I don't know, just a theory. I still think the whole complicated process is stupid and they should just give you a number at the end of the year.

3 comments

I think overall the IRS not providing the information is driven more by tax preparer lobbyists and anti-tax crusaders (like Grover Norquist). The tax preparers want the revenue and the crusaders want people to be irritated by the process.

I did have basically the same thought as you, that not showing you the info means you're tempted to hide it. However, even if somebody is late reporting the info to the IRS, you're still liable. And the opportunity to hide income is gradually being reduced: eBay is sending 1099s [0] if you sell enough there, so is Amazon [1] and even Facebook Marketplace [2] for sales through them (as opposed to meeting in person and using cash).

If people use Venmo or Zelle, that's trackable. Maybe the IRS isn't using it today but some day.

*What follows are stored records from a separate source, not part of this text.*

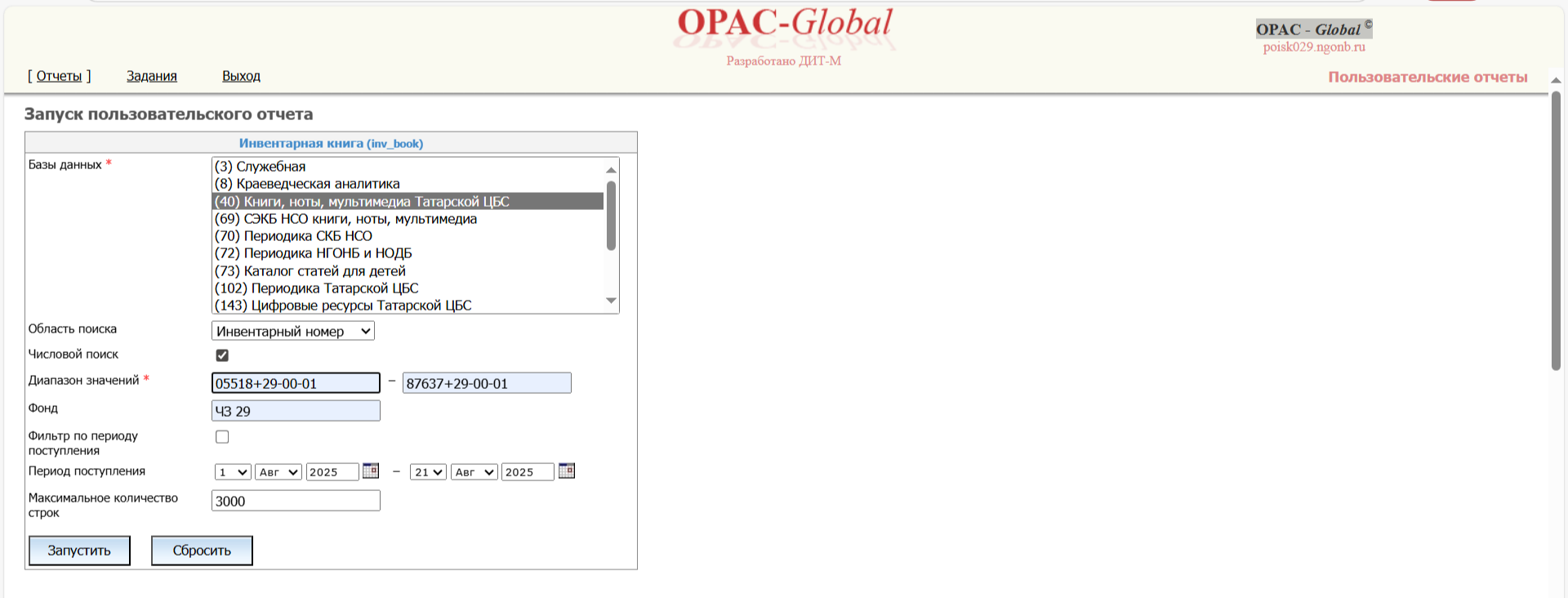Open the start day dropdown showing 1
The image size is (1568, 598).
pyautogui.click(x=232, y=472)
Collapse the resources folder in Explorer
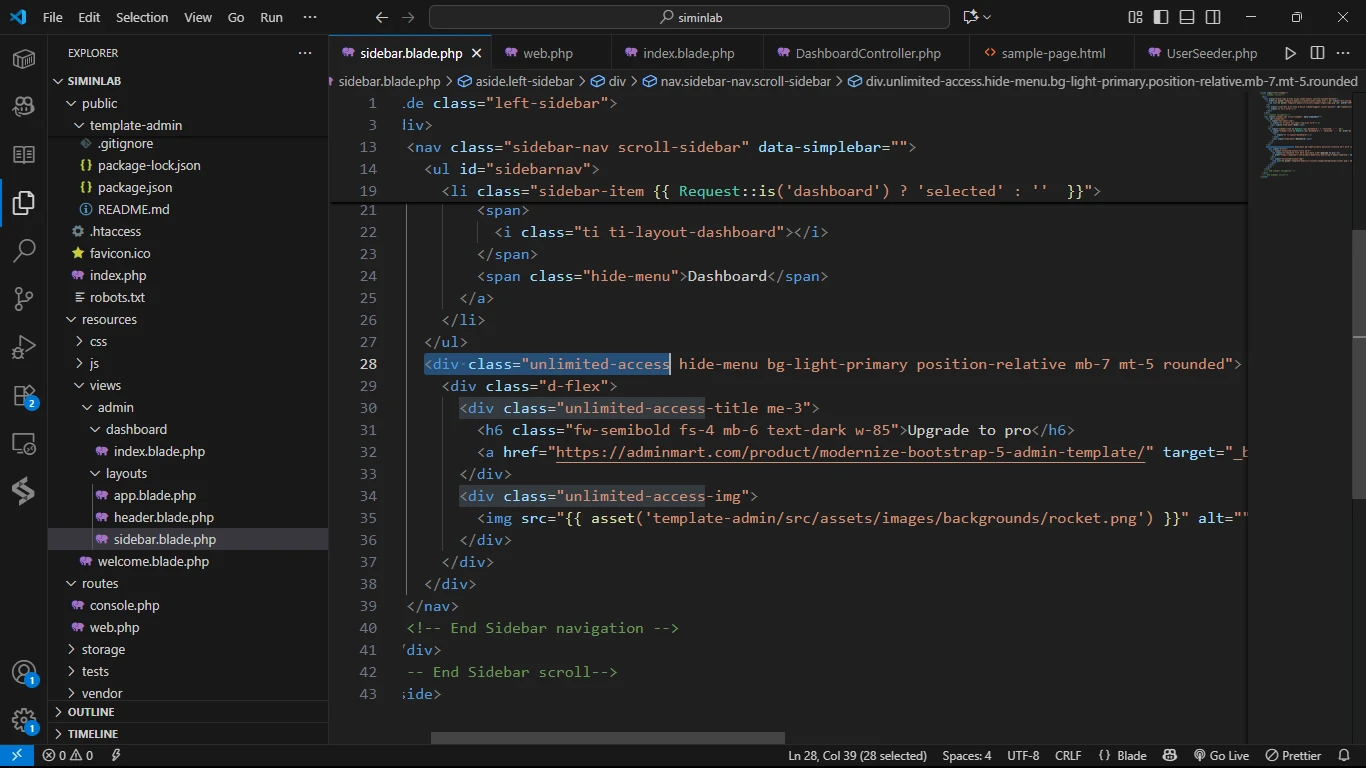The image size is (1366, 768). (108, 320)
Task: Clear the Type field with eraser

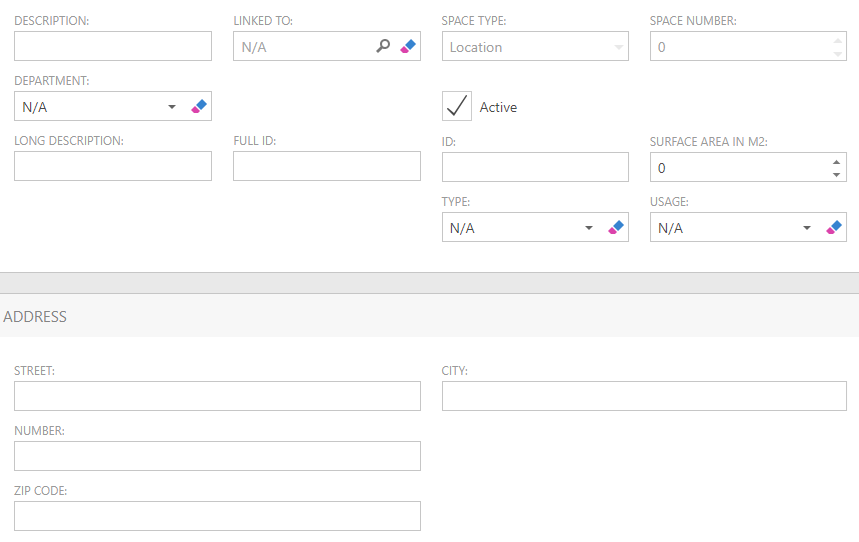Action: pyautogui.click(x=616, y=227)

[0] https://www.ebay.com/help/selling/fees-credits-invoices/ebay... [1] https://sellercentral.amazon.com/help/hub/reference/external... [2] https://www.facebook.com/business/help/970063599855691?id=54...

That sounds great, except I'm not buying a car. When I buy a car, the guy obviously has an incentive to hide the actual price. Rather ironically, the government of the state I live in mandates this "dealer" practice.

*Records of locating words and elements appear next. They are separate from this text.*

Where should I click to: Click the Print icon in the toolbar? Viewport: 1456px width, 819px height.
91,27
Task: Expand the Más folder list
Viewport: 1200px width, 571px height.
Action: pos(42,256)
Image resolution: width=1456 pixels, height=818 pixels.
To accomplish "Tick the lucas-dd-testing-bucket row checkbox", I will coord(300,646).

But the IRS is the government. It isn't here to make money. They aren't supposed to be working against the citizens.

I paid taxes in France and Hong Kong. The French taxes are taken at source from your salary and you touch them up. In Hong Kong, it's a simple form, and they trust you.

France is only 70M people and HK makes a tax profit every year with 8M people, sure. We re not the strong and beautiful United States, but if us shithole countries can tell people an estimate they can touch up, the US can as well Im sure.

I thought before that the US was some sort of capital friendly country until I made a franco american friend who had to pay taxes there and Hong Kong. He had a guy hired and it seemed a complete nightmare. He worked as a low level programmer there for 3 years 15 years ago and nothing else. Still needs an accountant to do his taxes :s

>We re not the strong and beautiful United States, but if us shithole countries can tell people an estimate they can touch up, the US can as well Im sure.

you may have HN confused for reddit, you'll find very little american patriotism here

Ahem... it just manifests very differently. But indeed, it is very rarely of the blatant nature hinted in GP's comment.